The Internet and Adoption: A Prospective Parent’s Primer
Technology helps smooth the process, but some cautions apply
Expectations in a Wired World
Although the Internet has made the adoption process simpler, it has also created expectations. “Today women who are considering adoption are used to making more choices,” explains Caldwell, whose adoption center handles 110 to 120 successful adoptions each year.
Caldwell notes that birth mothers have more options about where and how they place their babies with parents. “It used to be that the adoption attorney or an adoption agency decided [where to place a baby].” Yet more and more birth mothers consult a catalog of prospective parents, from profiles listed online, to decide where the baby will be placed.
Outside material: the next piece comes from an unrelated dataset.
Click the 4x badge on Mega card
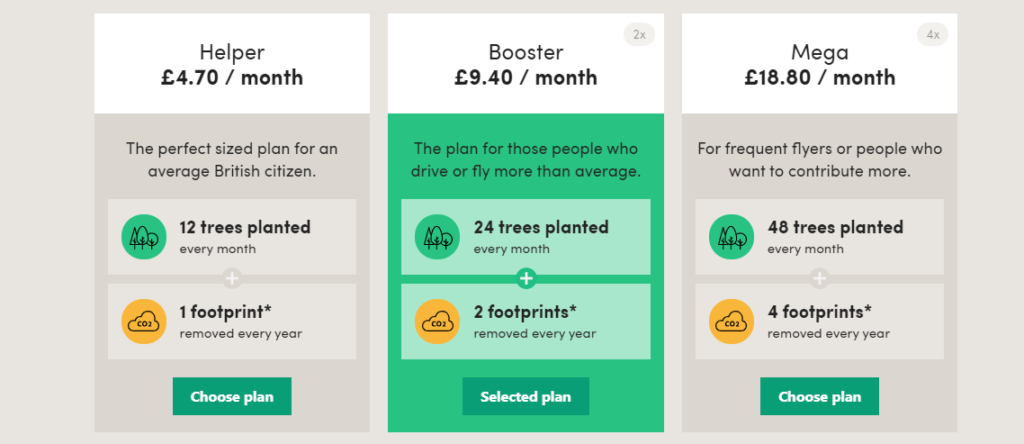The image size is (1024, 444). click(x=933, y=35)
Caldwell finds that 75 percent of the birth mothers want to choose the families themselves.
While sending pictures online or creating your own webpage may not be second nature to you, many young birth mothers have grown up using the Internet and expect the information they need and the pictures of prospective parents to be available online.
Greater possibilities also exist in how the adoptions can be handled—the line between open (where birth mothers and adoptive parents have contact) and closed (where birth mothers and adoptive parents do not have contact) adoptions is no longer as defined. Birth mothers and prospective parents are more likely to live farther away from each other but open adoptions are much more possible through e-mails and instant messaging.